As such, the paper affirms that EU policies lack the level of detail and strictness of American standards, when regulations "leave a wide margin of manoeuvre for member states and [...] define only general and imprecise criteria for the protection of critical infrastructure." In addition, a study by the Software Alliance (BSA) points out that cybersecurity norms within the EU vary significantly between member states, which presents challenges since a large part of the European energy infrastructure is connected.
For example, the 2006 European Programme for Critical Infrastructure Protection, as well as the 2008 European Critical Infrastructure Directive, leave a wide margin for EU member states and propose only general criteria for the protection of critical infrastructure, the policy paper says. In addition, the 2013 EU Cybersecurity Strategy focuses on sectors mostly focused on cyber criminality and does not propose any concrete measures.
The EU can then take valuable pointers from the American NERC-CIPs, and learn from these to elaborate norms with far less room for error and interpretation, the paper suggests. European regulations need to be stricter and more detailed on how to protect the energy infrastructure from cyber attacks, as well as regularly updated according to the evolution of cyber threats. One recommendation, for instance, is that the EU stipulates that each member state establishes a national cybersecurity centre.

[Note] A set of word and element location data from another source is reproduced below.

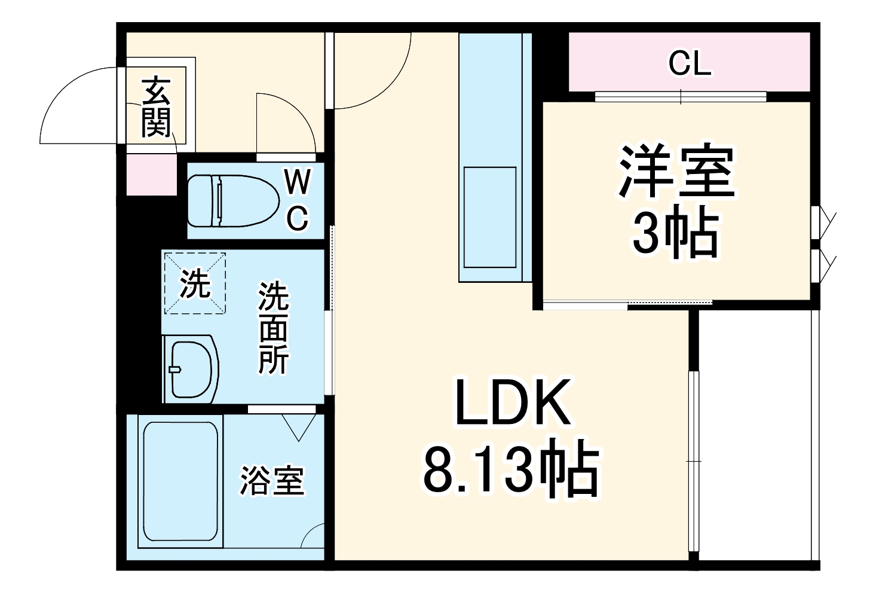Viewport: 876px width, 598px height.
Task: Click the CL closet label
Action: [x=690, y=63]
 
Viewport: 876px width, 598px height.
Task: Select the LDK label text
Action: [x=512, y=402]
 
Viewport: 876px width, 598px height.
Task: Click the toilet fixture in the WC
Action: [x=233, y=200]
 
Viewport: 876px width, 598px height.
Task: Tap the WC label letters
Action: [x=297, y=200]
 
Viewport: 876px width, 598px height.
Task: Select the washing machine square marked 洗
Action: [x=195, y=283]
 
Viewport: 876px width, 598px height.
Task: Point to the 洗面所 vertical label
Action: [x=273, y=328]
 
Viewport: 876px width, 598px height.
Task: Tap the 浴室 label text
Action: [x=272, y=480]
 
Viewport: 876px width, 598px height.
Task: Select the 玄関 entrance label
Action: [x=156, y=107]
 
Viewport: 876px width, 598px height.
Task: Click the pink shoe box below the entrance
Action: [x=152, y=174]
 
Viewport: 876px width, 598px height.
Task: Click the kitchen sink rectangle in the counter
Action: [x=490, y=217]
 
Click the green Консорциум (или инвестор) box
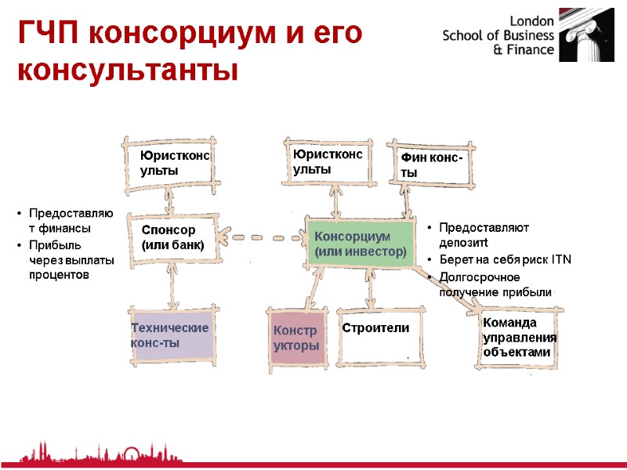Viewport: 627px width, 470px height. (360, 244)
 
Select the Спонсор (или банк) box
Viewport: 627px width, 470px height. (172, 237)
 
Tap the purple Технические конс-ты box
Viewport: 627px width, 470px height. (170, 335)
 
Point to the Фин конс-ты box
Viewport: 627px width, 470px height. (433, 166)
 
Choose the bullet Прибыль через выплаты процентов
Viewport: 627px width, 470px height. (71, 261)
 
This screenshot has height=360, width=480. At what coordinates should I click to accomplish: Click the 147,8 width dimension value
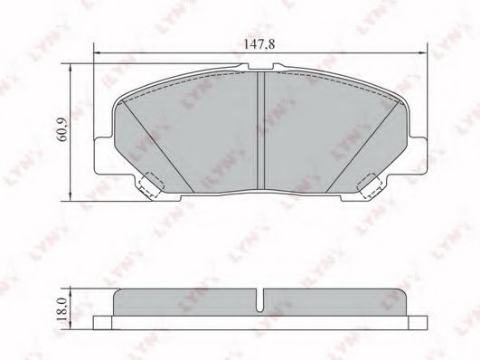coord(259,44)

Customer data and renewable energy: EU lessons
The US can take lessons from European policies where it concerns the protection of the network for electricity distribution, for example. The NERC-CIPs do not protect the network at the level of electricity distribution, which has been left to individual US states, the paper points out, and few US states have taken responsibility to protect the network at distribution level.
This includes smart meter installation, which will take place in bulk in the US in the upcoming years and form part of the distribution network. As such, smart meter data would not be covered by the NERC-CIPs, which can expose customers to privacy and data breaches, as well as presenting an opening to the physical and material damage potentially caused by malware.

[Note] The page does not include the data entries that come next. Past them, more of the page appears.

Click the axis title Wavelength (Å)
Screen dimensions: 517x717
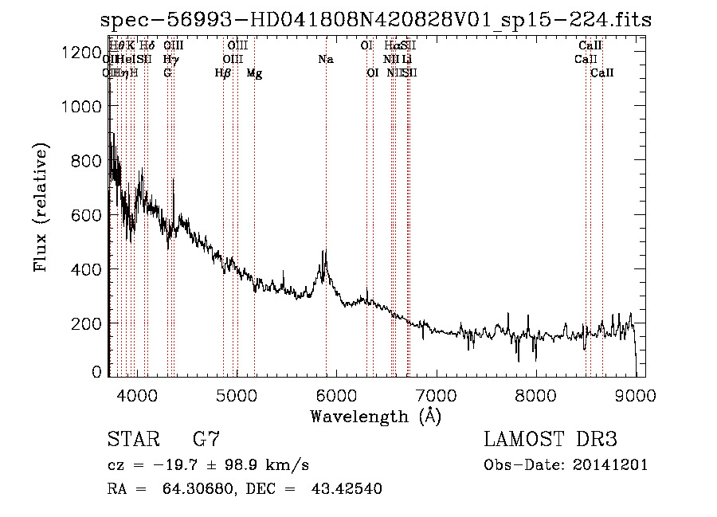tap(375, 416)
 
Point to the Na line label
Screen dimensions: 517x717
tap(325, 59)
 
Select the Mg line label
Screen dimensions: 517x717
tap(254, 73)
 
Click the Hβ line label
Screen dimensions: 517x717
tap(223, 73)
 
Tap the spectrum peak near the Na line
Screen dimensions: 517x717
tap(325, 252)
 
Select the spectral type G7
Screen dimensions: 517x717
tap(206, 440)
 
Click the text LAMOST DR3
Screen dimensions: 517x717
tap(550, 440)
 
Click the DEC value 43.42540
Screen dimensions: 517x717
tap(347, 489)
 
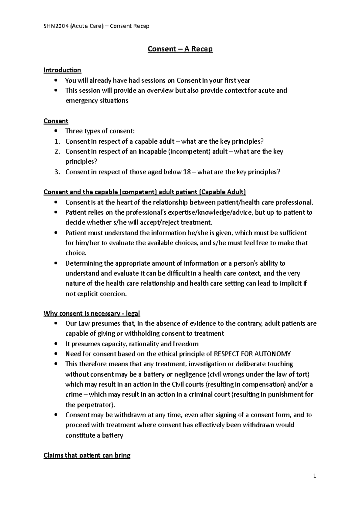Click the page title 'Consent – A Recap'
point(180,49)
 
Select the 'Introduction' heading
point(62,70)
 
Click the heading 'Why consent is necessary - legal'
point(92,314)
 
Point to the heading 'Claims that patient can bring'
point(87,456)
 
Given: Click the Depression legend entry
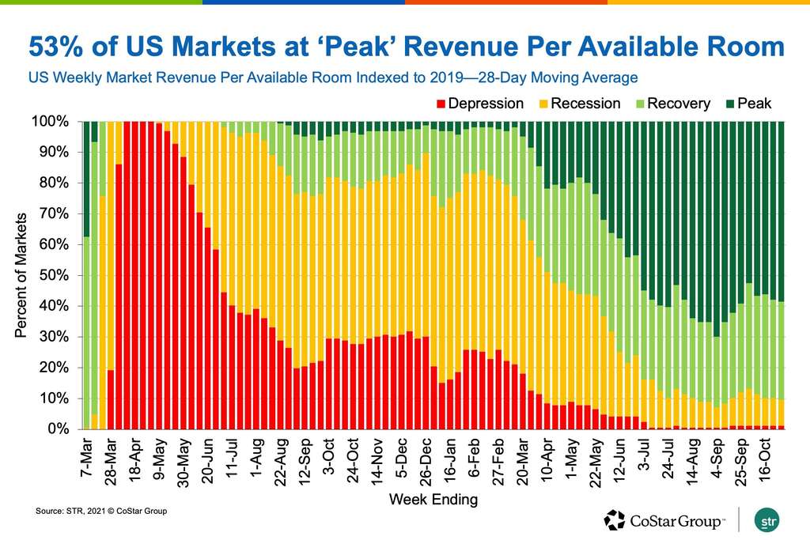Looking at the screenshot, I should click(x=486, y=104).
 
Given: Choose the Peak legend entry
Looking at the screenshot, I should click(x=751, y=104).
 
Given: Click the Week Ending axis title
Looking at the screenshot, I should click(x=433, y=500).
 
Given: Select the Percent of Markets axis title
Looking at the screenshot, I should click(x=22, y=275).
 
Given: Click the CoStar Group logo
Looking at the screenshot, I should click(x=664, y=519).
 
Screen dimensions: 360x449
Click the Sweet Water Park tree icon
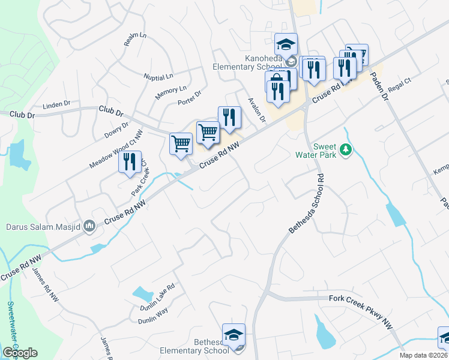(x=345, y=149)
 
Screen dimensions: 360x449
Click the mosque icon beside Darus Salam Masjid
(x=89, y=226)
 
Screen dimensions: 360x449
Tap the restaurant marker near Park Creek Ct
(x=130, y=163)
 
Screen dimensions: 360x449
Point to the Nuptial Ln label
(x=158, y=76)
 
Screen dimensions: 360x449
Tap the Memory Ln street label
(x=171, y=93)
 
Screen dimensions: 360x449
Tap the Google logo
(x=20, y=353)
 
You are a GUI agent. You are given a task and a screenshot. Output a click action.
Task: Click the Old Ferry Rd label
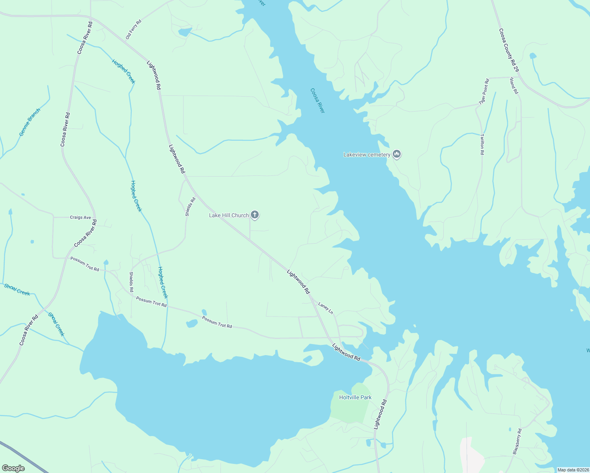pos(133,29)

The EU, on the other hand, includes smart meters as the distribution network must be included in cybersecurity policies established by legislation. The paper describes EU regulation on data protection and security as "some of the most advanced legislation in the world", with policies such as the General Data Protection Regulation - active from 25 May 2018 - effectively protecting individual rights and data.

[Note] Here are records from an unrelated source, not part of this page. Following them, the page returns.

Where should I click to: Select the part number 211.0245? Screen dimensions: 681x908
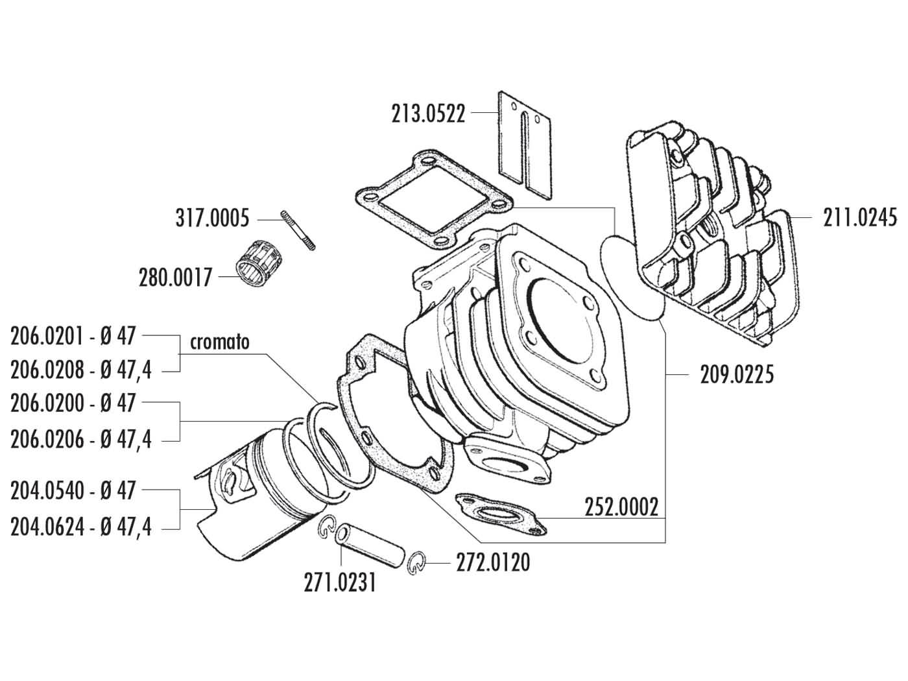click(860, 217)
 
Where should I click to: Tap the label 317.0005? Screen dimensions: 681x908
click(211, 219)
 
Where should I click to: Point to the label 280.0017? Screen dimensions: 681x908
click(175, 278)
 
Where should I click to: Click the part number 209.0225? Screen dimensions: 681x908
click(737, 375)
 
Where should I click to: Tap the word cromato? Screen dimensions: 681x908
click(220, 342)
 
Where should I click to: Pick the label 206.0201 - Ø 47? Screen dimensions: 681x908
click(73, 336)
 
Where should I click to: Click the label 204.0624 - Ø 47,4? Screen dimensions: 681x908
click(81, 527)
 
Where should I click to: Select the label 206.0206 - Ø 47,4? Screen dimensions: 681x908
click(81, 440)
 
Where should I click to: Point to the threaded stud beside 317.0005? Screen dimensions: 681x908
click(298, 230)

The US, however, has no equivalent regulation, and the paper identifies shortcomings in the federal legislative system to put this in place; and individual states have not passed meaningful legislation for data protection and security either.
The EU also has a headstart in cybersecurity for renewable energy and low carbon technologies. Clean energy is increasingly neglected in current American politics, and even in climate-conscious US states, cybersecurity is rarely integrated into renewable energy strategies, the paper points out.
On the other hand, the EU has been more active in integrating renewable energy into its energy policies, including cybersecurity regulations. EU policies have specifically referred to cybersecurity issues for clean energy - for example, the European Commission's Winter Package outlines specific policies to protect European renewable energy infrastructure from cyber attacks.
Such different approaches to cybersecurity regulations, focusing on different areas, critically highlights the importance of bilateral cooperation between governments to share experiences. Reinforcing dialogue and information sharing are crucial, the policy paper says, and this partnership can potentially lead to the development of international cybersecurity standards for the energy sector.